Como complemento al trabajo de seguimiento y atención a la diversidad que reciben los alumnos y alumnas de este colegio durante el horario escolar, desde hace aproximadamente 10 años se desarrolla un programa de clases extraescolares de extensión horaria en el centro. Con el apoyo y financiación de los Servicios Sociales del Ayuntamiento de Madrid este programa proporciona profesores y profesoras que durante dos horas cada día al término de la jornada escolar, de 4 a 6 de la tarde, proporcionan un apoyo al estudio a casi 100 alumnos y alumnas de este centro.

"El objetivo de este programa es brindarles un espacio adecuado para el estudio y un refuerzo y orientación para la elaboración de las tareas a niños y niñas que en muchas ocasiones no disponen de los elementos necesarios básicos para realizar sus deberes diarios, como una mesa o una silla" nos cuenta la Directora, que se siente verdaderamente satisfecha con este programa y la oportunidad que ofrece a sus alumnos con él..

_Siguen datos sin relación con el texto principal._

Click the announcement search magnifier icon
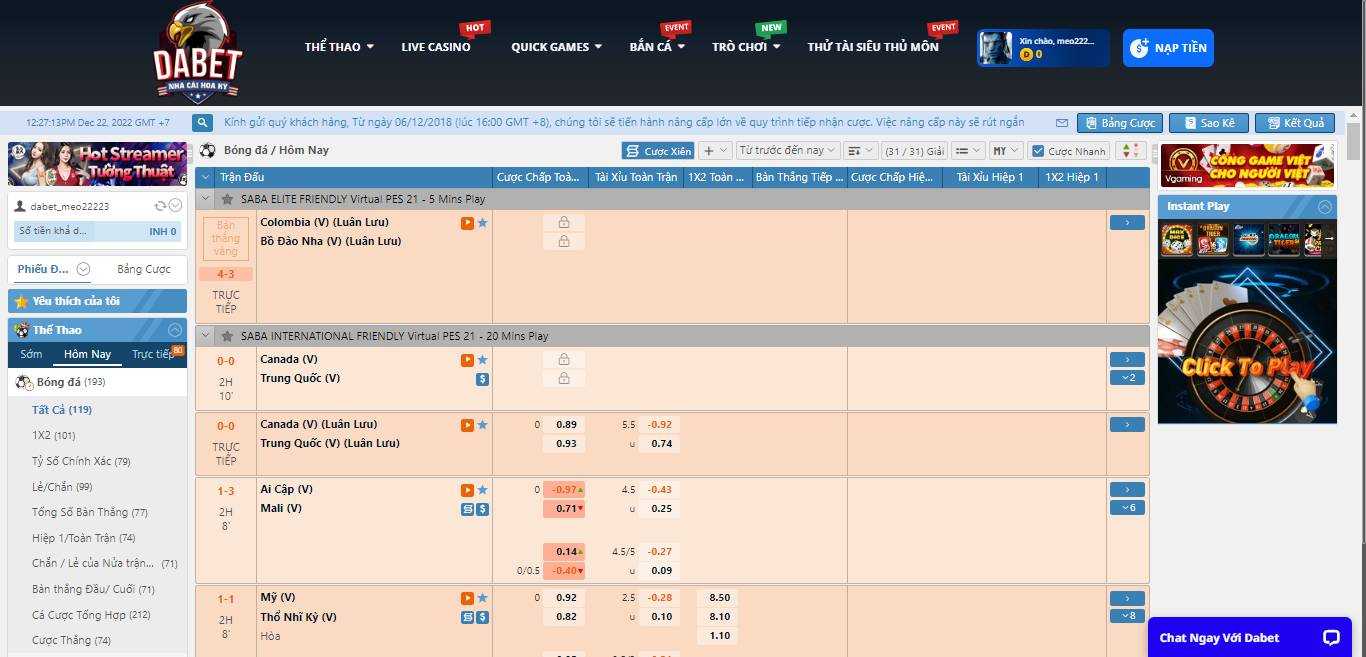 [203, 123]
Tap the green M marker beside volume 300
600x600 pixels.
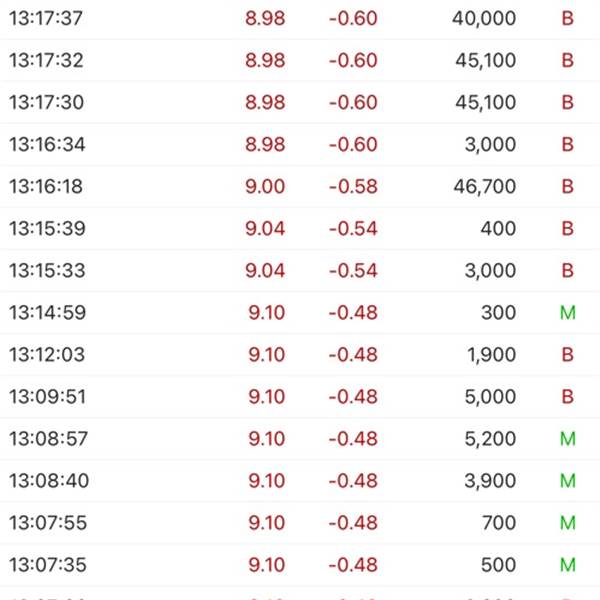coord(568,312)
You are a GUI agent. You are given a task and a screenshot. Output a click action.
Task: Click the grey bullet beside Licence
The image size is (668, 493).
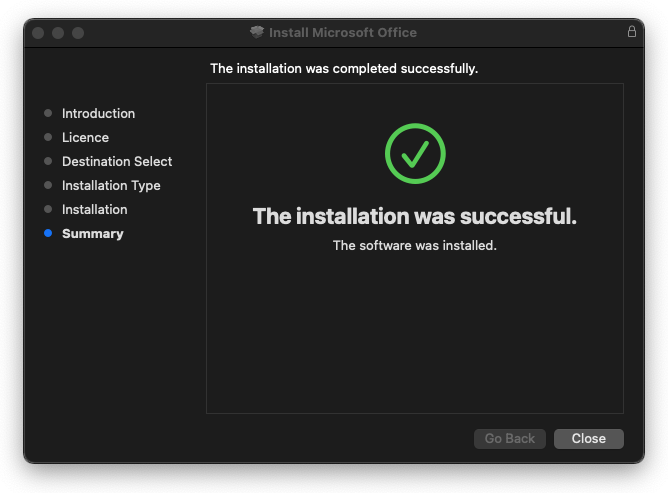tap(48, 138)
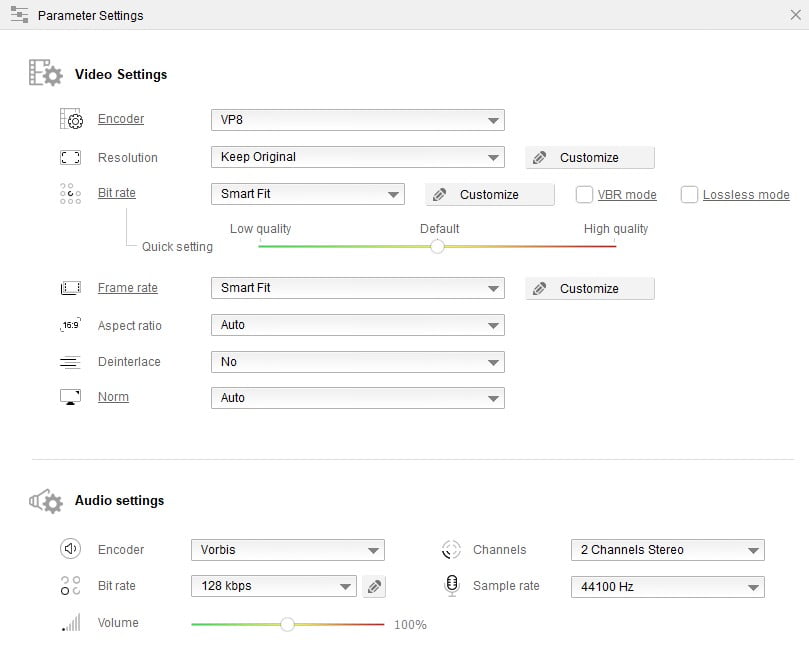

El programa comenzó con cinco grupos de 10 alumnos/as y al poco tiempo se aumentó al doble, dados los buenos resultados que se estaban obteniendo.

El bilingüismo en el centro: una experiencia exitosa

Desde la dirección del centro se valoró la posibilidad de incorporarse al Programa Colegios Públicos Bilingües que puso en marcha la Comunidad de Madrid en el año 2004 como una oportunidad más para brindar a su alumnado una educación de calidad.

Se analizó el hecho de que la población diversa de este colegio no suponía ningún obstáculo para sumarse a esta iniciativa. El hecho de que haya niños y niñas que no conocen el castellano no implica que no puedan aprender el inglés. La experiencia ha demostrado que este programa no ha conllevado un empeoramiento del proceso de aprendizaje de su alumnado, sino que incluso ha podido llegar a mejorarlo, y también el inglés ha servido como lengua de unión.

Los problemas que conlleva la incorporación de alumnos y alumnas que provienen de sistemas educativos no bilingües se ha solventado una vez más con aspectos organizativos del horario de los grupos-clase y mediante agrupaciones flexibles y de reducido número de alumnos. Como argumenta Marina Lovelace "en casi todas las clases de inglés tenemos dos profesores, y entonces siempre hay un profesor que se dedica a recuperar a los niños que se han quedado atrasados, en este caso por proceder de sistemas escolares no bilingües". La experiencia hasta ahora está siendo todo un éxito.